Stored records
::::::::::

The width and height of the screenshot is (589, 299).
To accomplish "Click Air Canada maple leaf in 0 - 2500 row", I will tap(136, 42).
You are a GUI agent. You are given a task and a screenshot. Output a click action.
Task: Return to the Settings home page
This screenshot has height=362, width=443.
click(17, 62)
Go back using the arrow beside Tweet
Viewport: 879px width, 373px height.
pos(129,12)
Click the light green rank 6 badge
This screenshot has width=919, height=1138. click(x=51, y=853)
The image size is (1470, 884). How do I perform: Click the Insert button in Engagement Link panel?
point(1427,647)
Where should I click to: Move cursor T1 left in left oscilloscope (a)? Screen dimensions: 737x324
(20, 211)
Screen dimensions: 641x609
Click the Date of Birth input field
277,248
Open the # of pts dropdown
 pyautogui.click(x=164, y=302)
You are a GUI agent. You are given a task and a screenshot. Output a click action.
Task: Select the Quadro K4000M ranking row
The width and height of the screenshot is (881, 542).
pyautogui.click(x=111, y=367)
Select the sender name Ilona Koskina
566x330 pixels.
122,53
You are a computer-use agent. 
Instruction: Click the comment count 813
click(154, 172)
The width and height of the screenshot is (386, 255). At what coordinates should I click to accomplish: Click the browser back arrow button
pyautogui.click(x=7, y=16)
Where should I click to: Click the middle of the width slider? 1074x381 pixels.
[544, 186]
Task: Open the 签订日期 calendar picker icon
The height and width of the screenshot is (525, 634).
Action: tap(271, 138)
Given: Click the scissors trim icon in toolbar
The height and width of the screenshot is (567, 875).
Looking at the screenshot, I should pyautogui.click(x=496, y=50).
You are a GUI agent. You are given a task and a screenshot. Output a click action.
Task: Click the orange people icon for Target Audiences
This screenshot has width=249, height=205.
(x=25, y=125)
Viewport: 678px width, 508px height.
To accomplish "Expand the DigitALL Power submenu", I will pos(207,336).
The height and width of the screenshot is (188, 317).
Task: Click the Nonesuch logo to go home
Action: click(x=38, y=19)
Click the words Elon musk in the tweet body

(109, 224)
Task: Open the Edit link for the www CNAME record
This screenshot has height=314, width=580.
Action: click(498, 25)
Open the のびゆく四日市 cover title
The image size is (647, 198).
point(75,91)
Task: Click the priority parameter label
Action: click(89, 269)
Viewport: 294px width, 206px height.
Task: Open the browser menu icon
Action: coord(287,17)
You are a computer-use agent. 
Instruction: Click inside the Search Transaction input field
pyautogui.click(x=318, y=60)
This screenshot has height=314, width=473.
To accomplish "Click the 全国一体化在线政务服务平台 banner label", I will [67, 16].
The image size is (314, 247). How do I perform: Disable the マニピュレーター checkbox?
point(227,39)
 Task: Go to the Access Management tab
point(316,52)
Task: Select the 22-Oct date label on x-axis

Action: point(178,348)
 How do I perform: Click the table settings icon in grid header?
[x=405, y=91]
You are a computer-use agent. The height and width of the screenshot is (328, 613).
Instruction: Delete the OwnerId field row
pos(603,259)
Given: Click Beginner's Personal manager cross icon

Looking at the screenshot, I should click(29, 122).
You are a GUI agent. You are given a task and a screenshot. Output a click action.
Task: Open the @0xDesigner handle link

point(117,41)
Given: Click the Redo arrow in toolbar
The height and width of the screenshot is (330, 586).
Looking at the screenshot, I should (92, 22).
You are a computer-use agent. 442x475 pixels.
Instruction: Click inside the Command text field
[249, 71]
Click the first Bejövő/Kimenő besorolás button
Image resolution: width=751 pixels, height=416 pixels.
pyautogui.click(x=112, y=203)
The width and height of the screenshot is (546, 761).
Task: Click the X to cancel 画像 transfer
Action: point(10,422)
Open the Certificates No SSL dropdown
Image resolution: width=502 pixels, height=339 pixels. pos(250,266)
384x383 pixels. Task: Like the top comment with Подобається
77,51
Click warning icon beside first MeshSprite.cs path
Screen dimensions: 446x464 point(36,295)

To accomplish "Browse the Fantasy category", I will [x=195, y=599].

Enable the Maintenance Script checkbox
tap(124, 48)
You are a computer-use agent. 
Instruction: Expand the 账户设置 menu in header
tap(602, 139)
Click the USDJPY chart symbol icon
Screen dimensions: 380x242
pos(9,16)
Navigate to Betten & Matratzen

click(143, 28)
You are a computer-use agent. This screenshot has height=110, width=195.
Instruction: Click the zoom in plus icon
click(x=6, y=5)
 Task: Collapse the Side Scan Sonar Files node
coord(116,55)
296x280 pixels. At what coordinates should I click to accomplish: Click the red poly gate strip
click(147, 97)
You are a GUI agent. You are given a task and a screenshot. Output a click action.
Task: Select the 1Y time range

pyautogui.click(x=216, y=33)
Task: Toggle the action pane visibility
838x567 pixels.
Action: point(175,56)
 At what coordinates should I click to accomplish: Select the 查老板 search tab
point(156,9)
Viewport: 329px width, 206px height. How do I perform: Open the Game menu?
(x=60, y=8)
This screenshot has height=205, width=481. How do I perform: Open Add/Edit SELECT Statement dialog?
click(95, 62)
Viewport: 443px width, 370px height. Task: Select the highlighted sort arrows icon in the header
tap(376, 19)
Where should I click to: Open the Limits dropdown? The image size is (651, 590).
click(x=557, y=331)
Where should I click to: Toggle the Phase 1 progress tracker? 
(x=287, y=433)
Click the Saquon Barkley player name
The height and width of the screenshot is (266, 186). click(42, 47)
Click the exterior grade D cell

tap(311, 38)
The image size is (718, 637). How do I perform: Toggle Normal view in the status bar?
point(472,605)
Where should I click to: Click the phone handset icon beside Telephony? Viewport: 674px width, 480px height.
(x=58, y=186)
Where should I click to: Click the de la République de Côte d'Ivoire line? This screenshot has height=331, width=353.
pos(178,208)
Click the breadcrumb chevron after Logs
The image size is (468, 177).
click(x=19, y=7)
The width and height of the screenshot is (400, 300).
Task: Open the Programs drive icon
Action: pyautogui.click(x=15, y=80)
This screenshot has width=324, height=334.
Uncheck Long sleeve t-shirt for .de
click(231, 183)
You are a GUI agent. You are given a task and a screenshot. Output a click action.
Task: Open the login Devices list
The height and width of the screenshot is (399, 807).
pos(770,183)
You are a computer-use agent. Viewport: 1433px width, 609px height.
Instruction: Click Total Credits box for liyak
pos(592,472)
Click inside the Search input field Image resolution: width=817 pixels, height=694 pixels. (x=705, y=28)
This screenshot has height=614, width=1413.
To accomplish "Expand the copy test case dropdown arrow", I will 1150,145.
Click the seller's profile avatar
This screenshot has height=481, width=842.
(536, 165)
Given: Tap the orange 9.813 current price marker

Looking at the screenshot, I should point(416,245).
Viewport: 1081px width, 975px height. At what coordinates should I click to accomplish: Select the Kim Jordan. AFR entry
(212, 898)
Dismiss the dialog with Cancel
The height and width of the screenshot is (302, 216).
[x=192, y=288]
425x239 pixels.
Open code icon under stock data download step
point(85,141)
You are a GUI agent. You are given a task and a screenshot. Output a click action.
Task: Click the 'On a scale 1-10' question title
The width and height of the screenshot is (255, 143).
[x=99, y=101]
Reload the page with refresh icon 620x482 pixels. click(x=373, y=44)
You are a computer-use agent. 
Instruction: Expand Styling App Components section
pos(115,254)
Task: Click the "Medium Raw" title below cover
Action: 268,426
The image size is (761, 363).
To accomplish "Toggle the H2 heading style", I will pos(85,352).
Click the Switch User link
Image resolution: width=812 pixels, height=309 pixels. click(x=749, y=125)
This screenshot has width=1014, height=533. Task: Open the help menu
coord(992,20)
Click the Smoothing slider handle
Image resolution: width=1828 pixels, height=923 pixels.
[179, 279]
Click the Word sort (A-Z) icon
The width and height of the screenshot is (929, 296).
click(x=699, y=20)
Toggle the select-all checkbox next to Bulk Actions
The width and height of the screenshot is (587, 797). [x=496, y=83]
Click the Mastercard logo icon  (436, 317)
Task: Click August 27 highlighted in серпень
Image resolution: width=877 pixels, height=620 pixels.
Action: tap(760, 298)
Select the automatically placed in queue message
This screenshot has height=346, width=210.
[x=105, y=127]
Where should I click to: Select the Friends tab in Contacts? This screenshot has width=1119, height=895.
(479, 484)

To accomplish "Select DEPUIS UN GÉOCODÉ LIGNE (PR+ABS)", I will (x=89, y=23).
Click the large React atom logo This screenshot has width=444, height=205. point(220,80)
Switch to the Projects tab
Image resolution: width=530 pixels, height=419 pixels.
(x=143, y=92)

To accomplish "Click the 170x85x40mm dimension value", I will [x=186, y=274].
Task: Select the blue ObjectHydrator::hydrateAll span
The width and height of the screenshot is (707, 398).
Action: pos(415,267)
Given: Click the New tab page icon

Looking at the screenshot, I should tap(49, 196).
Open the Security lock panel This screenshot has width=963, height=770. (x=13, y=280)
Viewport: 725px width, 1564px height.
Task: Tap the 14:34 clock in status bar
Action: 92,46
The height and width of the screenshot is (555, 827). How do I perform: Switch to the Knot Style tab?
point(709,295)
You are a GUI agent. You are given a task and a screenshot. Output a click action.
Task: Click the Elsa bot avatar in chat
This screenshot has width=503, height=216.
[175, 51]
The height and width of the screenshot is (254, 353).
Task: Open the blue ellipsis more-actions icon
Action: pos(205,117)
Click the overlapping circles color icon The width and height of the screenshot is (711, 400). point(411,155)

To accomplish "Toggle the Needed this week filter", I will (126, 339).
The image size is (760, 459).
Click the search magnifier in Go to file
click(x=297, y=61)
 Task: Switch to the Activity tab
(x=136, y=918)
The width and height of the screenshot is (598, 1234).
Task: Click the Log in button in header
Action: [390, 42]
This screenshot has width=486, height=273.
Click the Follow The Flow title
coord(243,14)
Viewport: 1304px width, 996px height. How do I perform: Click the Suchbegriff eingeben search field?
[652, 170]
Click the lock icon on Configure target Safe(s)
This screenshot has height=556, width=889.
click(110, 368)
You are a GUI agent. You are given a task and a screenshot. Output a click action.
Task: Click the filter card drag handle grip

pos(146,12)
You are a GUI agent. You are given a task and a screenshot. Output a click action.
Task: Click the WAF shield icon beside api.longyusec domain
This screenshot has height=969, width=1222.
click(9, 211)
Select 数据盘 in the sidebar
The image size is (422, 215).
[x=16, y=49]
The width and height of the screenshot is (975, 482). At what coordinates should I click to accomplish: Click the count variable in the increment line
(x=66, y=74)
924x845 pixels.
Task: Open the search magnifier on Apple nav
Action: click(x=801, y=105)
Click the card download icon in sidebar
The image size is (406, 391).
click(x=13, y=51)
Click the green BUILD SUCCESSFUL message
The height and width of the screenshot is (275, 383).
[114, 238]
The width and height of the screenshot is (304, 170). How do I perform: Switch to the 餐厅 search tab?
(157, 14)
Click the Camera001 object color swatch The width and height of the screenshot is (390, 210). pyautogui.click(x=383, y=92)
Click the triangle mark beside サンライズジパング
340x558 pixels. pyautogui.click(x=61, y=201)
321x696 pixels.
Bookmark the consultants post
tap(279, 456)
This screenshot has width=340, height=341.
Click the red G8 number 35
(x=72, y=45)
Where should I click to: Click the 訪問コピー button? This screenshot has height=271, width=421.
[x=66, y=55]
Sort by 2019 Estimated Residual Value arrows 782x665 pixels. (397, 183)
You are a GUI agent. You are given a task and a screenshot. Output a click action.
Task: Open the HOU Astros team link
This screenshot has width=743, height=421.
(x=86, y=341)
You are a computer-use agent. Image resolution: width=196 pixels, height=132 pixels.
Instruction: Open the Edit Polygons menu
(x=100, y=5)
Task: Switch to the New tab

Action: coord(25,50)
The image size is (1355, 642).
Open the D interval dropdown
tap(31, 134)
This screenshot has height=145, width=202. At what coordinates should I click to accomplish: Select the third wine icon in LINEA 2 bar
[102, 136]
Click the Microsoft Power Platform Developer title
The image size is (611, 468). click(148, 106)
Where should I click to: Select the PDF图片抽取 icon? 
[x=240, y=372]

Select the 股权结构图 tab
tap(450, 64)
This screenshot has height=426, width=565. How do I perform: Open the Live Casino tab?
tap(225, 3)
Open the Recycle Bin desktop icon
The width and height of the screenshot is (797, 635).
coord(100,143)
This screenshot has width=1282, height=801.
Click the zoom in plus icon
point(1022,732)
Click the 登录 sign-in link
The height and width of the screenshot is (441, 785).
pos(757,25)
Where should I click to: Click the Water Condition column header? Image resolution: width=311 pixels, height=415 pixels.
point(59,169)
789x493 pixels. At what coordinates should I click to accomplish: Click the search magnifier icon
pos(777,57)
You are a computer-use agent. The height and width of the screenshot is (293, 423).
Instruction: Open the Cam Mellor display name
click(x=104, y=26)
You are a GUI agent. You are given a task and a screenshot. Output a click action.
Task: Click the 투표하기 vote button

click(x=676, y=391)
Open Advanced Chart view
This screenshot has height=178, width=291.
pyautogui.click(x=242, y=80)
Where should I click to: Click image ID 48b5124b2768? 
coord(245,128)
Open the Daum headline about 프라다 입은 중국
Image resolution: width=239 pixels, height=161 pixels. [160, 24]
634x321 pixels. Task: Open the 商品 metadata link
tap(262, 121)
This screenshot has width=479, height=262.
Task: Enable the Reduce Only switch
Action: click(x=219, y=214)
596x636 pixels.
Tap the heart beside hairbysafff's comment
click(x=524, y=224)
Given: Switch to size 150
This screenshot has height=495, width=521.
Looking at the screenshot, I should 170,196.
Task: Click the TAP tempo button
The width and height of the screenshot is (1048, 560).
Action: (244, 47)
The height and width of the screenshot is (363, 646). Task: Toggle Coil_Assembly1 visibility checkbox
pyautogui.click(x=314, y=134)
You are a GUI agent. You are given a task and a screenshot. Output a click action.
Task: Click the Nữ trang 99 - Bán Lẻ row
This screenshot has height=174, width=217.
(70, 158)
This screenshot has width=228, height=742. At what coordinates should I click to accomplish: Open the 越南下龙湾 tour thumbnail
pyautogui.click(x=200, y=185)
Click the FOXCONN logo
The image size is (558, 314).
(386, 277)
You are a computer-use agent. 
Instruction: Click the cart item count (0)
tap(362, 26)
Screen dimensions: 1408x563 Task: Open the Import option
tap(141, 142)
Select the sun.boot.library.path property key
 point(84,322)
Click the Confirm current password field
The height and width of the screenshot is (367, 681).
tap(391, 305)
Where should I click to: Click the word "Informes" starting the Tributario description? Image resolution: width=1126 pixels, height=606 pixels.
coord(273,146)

::::::::::

To do
Would you report every line of the entries above containing the word "message"?

Exercise output
Select the automatically placed in queue message
Click the green BUILD SUCCESSFUL message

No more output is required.